Le DG d’Office gère un organisme vivant, dont l’objet est d’offrir un toit à ceux qui ne peuvent pas se loger dans le parc privé. C’est un alchimiste, quelqu’un qui doit combiner des injonctions contradictoires, imprégné des valeurs humaines au service du bien commun. Nous tenons à la non-lucrativité du modèle de l’Office. Dans le débat qui consiste à savoir si l’absence de capital est une force ou une faiblesse, nous sommes beaucoup à considérer que c’est une force.

Le monde du travail est également en train de changer. Comment cela se traduit-il dans les Offices ?

Comme partout, la posture “verticale” du manager est de moins en moins acceptée. La crise sanitaire et le confinement ont induit, avec la généralisation du télétravail, de nouveaux modèles impliquant une plus grande autonomie des collaborateurs. Alors que peu d’Offices avaient un accord auparavant, 80% sont aujourd’hui couverts, prévoyant en général un à deux jours par semaine pour combiner des temps en présentiel. Car l’absence d’interstitiel - tous ces petits moments à la machine à café, dans les couloirs... - est probablement le premier handicap du télétravail. Lors du congrès de Dijon, la philosophe Julia de Funès a observé également un changement d’attitude des salariés pour qui la vie personnelle prend une importance plus significative.

Pour garder nos collaborateurs, nous devons nous interroger sur ces aspects impliquant un changement de posture du DG : une relation d’écoute plus active de tous ces signaux, de confiance et une reconnaissance (pas forcément matérielle d’ailleurs). Car - et c’est une nouveauté pour les Offices - nous commençons à subir une rotation des effectifs, notamment dans les équipes de proximité où certains rencontrent de plus en plus de difficultés à supporter le quotidien dans des situations compliquées.

Le politologue Jérôme Fourquet, invité au congrès de Dijon, vient de publier La France sous nos yeux. Quelle est “La France sous les yeux des Hlm” ?

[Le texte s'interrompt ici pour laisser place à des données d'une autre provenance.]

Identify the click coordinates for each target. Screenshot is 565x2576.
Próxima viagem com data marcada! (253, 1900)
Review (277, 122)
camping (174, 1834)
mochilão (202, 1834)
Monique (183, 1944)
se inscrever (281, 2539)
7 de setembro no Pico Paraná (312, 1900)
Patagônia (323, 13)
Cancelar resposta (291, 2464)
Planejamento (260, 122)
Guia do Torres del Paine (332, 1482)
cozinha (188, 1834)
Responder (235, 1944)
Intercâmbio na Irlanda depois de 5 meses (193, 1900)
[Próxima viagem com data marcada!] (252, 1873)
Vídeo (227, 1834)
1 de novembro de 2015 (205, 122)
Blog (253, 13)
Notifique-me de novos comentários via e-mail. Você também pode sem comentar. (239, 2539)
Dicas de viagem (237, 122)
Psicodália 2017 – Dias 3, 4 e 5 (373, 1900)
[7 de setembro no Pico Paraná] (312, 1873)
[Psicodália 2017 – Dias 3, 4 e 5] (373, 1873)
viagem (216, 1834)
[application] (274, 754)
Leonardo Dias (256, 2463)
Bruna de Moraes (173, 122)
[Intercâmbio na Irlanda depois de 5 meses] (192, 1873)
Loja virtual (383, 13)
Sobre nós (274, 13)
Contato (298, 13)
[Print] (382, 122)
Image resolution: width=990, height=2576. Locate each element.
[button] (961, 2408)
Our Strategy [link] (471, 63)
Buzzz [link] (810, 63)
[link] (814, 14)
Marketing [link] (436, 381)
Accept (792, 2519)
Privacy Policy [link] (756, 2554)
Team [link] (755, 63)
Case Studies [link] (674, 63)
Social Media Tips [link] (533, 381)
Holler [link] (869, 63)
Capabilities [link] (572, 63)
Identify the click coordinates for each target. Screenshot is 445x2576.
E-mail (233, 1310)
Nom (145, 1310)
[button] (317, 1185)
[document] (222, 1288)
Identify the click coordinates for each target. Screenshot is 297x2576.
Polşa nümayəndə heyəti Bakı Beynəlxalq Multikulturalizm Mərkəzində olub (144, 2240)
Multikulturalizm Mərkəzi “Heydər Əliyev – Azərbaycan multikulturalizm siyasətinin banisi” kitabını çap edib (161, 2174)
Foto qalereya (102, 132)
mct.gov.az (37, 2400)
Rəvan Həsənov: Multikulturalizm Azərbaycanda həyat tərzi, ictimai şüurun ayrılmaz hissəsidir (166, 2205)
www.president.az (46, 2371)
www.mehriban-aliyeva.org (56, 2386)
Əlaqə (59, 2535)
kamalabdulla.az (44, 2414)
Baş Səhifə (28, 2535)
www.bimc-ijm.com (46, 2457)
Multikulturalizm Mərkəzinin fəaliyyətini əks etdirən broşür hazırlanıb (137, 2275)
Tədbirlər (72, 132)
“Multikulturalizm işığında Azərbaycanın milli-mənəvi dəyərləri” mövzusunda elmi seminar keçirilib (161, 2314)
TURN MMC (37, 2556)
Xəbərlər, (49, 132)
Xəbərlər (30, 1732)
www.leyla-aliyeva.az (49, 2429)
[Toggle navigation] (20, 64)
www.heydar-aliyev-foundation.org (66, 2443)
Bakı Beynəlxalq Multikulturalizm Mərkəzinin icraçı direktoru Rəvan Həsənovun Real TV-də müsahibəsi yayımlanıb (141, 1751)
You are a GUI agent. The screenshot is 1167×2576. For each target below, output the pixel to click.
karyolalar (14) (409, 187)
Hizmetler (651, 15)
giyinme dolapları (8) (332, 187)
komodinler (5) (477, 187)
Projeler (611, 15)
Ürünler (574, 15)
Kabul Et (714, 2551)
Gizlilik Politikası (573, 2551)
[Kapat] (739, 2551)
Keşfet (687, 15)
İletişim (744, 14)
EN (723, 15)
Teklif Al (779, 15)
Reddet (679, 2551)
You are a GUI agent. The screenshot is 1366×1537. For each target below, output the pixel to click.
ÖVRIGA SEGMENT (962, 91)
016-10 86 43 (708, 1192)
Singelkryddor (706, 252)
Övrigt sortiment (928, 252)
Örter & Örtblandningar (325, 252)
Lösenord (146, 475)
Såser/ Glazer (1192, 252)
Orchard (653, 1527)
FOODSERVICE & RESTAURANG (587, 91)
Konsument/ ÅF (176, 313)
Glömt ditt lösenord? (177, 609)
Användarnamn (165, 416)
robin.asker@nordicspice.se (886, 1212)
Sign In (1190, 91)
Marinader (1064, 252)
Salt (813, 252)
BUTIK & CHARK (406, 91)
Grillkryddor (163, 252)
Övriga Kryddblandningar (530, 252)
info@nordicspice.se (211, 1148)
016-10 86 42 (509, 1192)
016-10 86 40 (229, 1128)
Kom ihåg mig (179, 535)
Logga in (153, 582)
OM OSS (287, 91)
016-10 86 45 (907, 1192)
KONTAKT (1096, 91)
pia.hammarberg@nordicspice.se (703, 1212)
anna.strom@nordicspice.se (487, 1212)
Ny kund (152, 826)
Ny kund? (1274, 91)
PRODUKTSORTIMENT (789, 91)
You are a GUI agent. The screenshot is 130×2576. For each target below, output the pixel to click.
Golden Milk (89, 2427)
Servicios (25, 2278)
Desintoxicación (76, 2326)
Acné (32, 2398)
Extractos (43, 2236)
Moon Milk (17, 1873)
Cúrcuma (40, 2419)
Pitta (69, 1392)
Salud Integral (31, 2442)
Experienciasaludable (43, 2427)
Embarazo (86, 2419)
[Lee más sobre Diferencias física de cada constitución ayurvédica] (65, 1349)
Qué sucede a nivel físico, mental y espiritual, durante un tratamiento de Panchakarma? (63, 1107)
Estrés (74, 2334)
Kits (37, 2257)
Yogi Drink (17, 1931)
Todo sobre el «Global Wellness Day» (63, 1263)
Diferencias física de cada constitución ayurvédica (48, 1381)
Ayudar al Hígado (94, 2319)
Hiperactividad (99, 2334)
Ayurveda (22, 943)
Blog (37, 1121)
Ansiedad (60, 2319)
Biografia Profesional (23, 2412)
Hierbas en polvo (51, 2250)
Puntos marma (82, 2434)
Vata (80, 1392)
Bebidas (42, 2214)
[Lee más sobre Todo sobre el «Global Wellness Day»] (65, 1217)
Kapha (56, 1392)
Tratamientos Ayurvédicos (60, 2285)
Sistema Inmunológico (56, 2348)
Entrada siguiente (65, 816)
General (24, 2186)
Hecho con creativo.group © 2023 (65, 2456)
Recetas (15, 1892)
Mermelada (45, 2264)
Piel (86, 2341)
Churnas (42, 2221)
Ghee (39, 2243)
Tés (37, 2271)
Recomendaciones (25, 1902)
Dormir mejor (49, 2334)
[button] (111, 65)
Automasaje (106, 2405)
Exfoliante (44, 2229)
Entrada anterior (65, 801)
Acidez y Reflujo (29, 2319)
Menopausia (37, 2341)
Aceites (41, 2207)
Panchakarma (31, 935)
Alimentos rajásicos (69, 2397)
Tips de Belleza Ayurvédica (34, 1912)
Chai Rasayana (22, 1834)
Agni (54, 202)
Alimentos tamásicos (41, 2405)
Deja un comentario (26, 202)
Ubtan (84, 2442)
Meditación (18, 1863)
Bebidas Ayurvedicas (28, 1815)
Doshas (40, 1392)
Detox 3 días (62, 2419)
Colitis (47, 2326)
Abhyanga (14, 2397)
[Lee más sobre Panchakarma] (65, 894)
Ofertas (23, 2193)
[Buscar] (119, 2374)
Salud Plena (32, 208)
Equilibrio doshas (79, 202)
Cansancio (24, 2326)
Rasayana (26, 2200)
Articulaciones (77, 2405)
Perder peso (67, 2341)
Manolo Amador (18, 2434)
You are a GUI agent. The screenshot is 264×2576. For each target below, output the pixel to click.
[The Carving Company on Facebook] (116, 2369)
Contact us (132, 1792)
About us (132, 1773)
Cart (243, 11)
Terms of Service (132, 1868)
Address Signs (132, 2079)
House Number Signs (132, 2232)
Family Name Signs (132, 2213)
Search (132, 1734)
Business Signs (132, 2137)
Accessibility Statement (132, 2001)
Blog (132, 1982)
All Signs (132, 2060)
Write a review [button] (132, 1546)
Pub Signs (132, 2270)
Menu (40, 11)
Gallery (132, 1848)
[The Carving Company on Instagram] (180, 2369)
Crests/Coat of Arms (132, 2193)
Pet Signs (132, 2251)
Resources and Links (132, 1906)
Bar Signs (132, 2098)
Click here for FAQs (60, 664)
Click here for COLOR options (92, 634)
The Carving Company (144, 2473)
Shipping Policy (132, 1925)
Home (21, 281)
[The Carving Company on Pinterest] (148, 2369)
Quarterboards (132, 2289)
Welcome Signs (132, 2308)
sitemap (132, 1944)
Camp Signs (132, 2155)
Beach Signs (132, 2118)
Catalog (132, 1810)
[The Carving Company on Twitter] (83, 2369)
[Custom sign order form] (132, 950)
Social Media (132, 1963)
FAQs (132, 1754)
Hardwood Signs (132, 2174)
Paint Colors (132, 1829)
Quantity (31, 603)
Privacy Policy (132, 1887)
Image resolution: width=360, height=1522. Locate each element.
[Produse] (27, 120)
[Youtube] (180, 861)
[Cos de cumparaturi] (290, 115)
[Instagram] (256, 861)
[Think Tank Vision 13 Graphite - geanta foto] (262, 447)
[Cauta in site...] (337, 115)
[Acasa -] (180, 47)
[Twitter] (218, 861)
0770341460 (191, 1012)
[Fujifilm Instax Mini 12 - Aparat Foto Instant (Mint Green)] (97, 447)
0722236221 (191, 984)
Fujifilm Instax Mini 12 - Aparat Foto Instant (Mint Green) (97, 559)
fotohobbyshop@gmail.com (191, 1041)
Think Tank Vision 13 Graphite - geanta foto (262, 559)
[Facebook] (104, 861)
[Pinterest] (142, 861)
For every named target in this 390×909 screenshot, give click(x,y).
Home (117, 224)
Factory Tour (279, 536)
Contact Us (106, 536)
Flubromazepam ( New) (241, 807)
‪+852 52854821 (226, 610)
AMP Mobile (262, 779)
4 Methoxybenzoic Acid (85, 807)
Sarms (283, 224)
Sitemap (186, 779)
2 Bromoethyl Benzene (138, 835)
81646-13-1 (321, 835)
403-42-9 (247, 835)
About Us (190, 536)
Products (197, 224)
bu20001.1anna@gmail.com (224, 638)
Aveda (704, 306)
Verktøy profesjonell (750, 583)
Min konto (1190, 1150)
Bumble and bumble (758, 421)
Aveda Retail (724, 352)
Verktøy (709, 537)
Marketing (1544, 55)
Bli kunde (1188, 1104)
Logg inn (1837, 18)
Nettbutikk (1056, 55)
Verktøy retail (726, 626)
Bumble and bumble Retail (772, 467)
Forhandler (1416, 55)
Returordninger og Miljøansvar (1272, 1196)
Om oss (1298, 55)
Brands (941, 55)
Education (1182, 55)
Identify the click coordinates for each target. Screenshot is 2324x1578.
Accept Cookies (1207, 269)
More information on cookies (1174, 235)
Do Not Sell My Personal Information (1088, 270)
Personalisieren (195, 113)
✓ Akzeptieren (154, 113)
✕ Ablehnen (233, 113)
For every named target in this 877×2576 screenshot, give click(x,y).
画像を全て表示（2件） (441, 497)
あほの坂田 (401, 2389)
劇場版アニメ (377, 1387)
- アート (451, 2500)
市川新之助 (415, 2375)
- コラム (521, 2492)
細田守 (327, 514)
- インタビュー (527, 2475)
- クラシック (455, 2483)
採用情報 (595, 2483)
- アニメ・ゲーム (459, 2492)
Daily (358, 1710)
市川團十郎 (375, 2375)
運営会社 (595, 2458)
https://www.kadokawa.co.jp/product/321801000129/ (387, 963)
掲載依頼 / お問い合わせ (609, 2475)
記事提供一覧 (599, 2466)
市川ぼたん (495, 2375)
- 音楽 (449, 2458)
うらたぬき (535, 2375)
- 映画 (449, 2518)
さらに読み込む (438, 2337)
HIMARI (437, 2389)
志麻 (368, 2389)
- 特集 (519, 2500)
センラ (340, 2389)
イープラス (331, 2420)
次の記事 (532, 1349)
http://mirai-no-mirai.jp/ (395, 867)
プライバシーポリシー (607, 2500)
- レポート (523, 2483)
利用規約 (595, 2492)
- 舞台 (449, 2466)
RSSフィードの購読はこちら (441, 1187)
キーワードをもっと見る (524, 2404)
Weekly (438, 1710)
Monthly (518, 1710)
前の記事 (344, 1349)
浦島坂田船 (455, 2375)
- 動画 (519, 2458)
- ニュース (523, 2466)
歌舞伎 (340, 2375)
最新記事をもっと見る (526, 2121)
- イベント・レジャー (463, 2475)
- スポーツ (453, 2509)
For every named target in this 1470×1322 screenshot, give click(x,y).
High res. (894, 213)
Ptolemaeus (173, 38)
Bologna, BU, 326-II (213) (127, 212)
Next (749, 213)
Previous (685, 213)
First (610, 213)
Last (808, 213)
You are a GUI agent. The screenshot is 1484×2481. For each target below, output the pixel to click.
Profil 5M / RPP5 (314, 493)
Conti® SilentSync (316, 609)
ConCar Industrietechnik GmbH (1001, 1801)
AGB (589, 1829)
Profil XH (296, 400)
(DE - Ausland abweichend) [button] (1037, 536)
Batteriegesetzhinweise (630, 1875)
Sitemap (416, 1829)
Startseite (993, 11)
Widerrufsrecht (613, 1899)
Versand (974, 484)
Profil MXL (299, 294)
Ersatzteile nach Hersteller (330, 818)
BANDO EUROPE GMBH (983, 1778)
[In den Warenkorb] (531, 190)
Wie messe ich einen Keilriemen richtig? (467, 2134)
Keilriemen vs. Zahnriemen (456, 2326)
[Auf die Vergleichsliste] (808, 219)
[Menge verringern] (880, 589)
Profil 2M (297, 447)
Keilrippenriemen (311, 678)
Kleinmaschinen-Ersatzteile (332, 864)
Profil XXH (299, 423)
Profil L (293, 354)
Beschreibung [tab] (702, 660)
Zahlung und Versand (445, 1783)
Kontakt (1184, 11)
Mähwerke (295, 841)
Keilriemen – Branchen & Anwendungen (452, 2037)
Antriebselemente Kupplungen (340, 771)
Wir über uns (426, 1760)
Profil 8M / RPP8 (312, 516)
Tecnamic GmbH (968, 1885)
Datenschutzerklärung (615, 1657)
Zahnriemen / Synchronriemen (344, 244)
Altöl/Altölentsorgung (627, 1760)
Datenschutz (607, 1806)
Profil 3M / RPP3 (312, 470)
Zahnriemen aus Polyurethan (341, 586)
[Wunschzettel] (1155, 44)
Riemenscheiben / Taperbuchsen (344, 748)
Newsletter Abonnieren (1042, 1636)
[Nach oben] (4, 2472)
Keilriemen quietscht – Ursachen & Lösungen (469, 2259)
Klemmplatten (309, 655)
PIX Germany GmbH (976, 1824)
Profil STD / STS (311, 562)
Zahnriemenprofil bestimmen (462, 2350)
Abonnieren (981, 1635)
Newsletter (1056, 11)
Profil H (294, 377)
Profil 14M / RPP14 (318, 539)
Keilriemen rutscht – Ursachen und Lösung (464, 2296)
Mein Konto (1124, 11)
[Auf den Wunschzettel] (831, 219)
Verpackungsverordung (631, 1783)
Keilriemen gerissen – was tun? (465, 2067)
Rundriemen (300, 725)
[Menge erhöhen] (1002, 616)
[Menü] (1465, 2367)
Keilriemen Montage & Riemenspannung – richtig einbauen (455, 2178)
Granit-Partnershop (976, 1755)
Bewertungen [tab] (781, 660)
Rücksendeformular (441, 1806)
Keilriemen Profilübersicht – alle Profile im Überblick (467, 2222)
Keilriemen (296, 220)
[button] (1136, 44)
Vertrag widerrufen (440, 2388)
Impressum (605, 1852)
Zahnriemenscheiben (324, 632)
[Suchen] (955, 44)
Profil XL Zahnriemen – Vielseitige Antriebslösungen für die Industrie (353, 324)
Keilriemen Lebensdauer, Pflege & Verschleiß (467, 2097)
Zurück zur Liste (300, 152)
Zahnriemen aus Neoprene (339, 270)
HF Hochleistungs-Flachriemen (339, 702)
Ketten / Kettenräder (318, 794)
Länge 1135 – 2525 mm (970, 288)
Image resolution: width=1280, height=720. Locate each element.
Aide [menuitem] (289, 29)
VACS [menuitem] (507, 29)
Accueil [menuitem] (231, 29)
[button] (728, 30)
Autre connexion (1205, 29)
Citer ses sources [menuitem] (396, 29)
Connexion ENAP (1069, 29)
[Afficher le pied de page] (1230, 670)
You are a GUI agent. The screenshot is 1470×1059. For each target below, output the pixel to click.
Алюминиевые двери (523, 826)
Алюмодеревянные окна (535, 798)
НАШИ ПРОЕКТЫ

Cette France est remarquablement décrite dans le rapport au congrès Hlm de Bordeaux. La France que nous logeons vieillit, plus ou moins selon les territoires. Elle s’appauvrit, la moitié des demandeurs vivent sous le seuil de pauvreté. Un quart des demandeurs sont des familles monoparentales. Si l’immense majorité des locataires est correcte et tranquille, nous sentons depuis quinze ans une montée de l’impatience : les gens ont du mal à se supporter, les réclamations pour troubles de voisinage augmentent. Un phénomène tout aussi présent dans les copropriétés privées d’ailleurs.